Me he comido más de una carta de amor. Me he zampado mis palabras. Incluso digerí un menú, en Akelarre, ante el bigote risueño del gran Subijana.
Suelo comer papel, como la niña Rebeca Buendía ingería tierra en Cien años de soledad, y les aseguro que es más digestivo.
Si las cartas de amor se comiesen, se llamarían menús. Dicen que podrían desaparecer devoradas por un bicho hijoeputa que se come el papel y, si te descuidas, a los comensales. Yo no lo creo. El menú es la carta de amor del chef, de su equipo, del impresor, del diseñador que la pintó y de los aprendices que para celebrarla se tienen que secar las manos arrugadas de tanto fregar platos.
Guardo menús, como lo guardo casi todo, confiando en que, cuando un día el alzhéimer me devore, abriré un libro y reviviré el sabor. Me engaño porque cuando la memoria se marche no encontraré el libro y los menús los usará alguien que habrá comprado por tres euros el ejemplar en una librería de viejo, como este mes pasó con la mitad de la biblioteca del periodista José María Calleja en Chamberí.

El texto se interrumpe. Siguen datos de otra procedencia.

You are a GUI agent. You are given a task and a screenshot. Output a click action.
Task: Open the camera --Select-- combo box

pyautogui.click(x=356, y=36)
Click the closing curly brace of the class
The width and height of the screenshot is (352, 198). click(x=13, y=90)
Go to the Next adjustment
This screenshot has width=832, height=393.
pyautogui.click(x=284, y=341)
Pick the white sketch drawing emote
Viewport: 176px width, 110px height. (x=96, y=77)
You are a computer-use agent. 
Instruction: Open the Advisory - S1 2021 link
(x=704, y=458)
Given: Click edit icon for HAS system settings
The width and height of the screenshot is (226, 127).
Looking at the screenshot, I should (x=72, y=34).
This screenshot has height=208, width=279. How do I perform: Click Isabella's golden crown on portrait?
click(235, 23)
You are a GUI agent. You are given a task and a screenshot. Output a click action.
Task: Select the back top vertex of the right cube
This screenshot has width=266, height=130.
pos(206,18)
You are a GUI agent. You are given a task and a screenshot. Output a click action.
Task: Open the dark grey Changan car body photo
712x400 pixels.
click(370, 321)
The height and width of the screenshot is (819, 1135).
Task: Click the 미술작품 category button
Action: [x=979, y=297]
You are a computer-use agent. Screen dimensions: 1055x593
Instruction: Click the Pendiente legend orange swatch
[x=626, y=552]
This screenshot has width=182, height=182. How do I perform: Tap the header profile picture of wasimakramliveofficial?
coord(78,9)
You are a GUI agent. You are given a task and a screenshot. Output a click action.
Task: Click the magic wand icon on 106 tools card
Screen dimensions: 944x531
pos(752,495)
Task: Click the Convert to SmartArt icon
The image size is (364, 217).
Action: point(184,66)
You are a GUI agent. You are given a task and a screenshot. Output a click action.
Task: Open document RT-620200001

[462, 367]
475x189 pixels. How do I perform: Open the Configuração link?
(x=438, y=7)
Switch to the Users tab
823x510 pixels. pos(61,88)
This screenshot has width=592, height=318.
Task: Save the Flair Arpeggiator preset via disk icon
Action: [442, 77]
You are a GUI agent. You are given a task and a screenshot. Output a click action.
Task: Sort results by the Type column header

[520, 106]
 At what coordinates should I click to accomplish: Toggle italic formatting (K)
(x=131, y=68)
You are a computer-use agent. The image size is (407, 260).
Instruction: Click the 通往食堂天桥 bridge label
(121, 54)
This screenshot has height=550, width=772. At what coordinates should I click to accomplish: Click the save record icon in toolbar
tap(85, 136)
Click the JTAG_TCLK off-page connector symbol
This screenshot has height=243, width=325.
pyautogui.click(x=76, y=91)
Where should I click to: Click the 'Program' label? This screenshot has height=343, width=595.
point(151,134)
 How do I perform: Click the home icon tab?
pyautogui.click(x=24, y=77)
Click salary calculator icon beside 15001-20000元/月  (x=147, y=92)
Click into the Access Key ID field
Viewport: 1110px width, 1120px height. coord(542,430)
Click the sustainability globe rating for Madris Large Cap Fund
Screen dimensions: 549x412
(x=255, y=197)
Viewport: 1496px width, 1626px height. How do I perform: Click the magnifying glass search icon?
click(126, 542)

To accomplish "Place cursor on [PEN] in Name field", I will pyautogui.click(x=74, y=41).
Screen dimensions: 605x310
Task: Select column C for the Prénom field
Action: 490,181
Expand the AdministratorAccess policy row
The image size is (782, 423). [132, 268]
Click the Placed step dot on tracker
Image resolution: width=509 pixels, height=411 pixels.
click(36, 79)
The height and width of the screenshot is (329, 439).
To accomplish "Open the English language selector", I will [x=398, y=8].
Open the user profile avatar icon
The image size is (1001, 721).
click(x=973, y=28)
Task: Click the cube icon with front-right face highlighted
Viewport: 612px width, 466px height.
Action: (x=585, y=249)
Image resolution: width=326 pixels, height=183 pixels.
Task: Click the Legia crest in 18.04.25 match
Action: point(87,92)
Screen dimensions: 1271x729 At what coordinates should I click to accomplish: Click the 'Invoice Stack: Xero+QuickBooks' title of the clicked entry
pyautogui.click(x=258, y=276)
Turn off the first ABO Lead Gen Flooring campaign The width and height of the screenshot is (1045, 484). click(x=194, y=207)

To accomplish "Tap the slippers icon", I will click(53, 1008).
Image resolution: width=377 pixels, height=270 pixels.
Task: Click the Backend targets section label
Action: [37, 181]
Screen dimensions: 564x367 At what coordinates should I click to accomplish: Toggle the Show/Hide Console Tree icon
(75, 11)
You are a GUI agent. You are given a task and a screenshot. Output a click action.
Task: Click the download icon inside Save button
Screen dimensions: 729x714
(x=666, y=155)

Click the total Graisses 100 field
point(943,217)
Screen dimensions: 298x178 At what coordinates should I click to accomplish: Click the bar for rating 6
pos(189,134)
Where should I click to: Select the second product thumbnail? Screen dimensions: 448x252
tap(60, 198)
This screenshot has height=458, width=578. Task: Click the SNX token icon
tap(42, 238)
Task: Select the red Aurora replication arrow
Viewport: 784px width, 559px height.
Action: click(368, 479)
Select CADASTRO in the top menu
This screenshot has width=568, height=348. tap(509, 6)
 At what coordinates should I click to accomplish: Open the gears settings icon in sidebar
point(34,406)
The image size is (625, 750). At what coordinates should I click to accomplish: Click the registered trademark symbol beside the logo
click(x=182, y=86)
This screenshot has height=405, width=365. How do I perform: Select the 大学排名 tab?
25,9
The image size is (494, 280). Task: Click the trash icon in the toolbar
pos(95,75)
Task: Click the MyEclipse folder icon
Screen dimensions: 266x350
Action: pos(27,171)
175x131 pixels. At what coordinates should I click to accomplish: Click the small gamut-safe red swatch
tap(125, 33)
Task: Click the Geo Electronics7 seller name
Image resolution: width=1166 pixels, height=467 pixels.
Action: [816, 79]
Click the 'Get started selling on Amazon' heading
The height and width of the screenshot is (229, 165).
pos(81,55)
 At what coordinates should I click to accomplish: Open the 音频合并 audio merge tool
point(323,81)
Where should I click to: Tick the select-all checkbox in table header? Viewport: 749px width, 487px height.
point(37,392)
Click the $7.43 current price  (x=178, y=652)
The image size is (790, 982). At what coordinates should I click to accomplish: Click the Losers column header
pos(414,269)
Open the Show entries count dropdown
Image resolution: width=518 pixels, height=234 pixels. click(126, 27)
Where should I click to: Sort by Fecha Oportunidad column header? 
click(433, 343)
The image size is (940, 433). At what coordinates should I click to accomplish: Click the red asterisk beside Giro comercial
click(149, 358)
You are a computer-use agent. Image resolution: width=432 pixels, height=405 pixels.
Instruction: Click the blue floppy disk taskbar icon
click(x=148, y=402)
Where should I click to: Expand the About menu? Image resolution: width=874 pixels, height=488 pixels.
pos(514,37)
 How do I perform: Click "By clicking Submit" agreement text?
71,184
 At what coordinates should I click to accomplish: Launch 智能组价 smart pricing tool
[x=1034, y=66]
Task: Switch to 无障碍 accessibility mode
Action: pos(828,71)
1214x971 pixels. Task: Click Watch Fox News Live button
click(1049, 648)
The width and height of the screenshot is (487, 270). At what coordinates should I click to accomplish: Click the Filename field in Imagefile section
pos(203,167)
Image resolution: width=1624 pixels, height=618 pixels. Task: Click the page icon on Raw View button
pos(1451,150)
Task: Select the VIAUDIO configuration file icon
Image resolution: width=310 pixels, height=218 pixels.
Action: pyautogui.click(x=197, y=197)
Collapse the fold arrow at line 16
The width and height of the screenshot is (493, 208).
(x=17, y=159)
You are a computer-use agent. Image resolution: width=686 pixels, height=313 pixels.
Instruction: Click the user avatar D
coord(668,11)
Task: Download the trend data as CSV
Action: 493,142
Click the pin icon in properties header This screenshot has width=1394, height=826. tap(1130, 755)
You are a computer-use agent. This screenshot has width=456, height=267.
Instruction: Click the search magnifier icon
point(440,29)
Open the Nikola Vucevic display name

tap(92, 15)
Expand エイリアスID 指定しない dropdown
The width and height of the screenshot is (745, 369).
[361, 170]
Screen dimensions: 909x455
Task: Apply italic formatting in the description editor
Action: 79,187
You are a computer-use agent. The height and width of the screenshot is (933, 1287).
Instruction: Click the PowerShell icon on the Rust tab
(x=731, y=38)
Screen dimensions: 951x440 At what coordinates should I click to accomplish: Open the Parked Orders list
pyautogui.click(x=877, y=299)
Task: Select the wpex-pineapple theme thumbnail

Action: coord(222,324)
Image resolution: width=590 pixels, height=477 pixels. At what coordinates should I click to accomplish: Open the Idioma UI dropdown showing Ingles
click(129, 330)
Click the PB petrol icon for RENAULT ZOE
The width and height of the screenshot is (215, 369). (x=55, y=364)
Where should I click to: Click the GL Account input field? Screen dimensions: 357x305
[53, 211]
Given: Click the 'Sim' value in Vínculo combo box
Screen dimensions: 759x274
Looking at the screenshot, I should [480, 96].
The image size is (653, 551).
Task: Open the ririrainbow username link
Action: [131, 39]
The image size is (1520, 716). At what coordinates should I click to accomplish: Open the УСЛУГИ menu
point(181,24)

Si a todos les diera por comerse los menús, habría que tirar de güija y pedirle a las hermanas Santonja, quejumbrosas porque siempre que vuelves a casa las pillas en la cocina, embadurnadas de harina, con las manos en la masa… que nos dejasen cambiar el verbo: «Cocino a diario, una carta de amor, amor imaginario, inocente amor: unas hojas secas de guisante de olor… (…) Cartas de amor sin destino, cartas de amor sin dirección, qué aberración, qué desatino, qué sinrazón».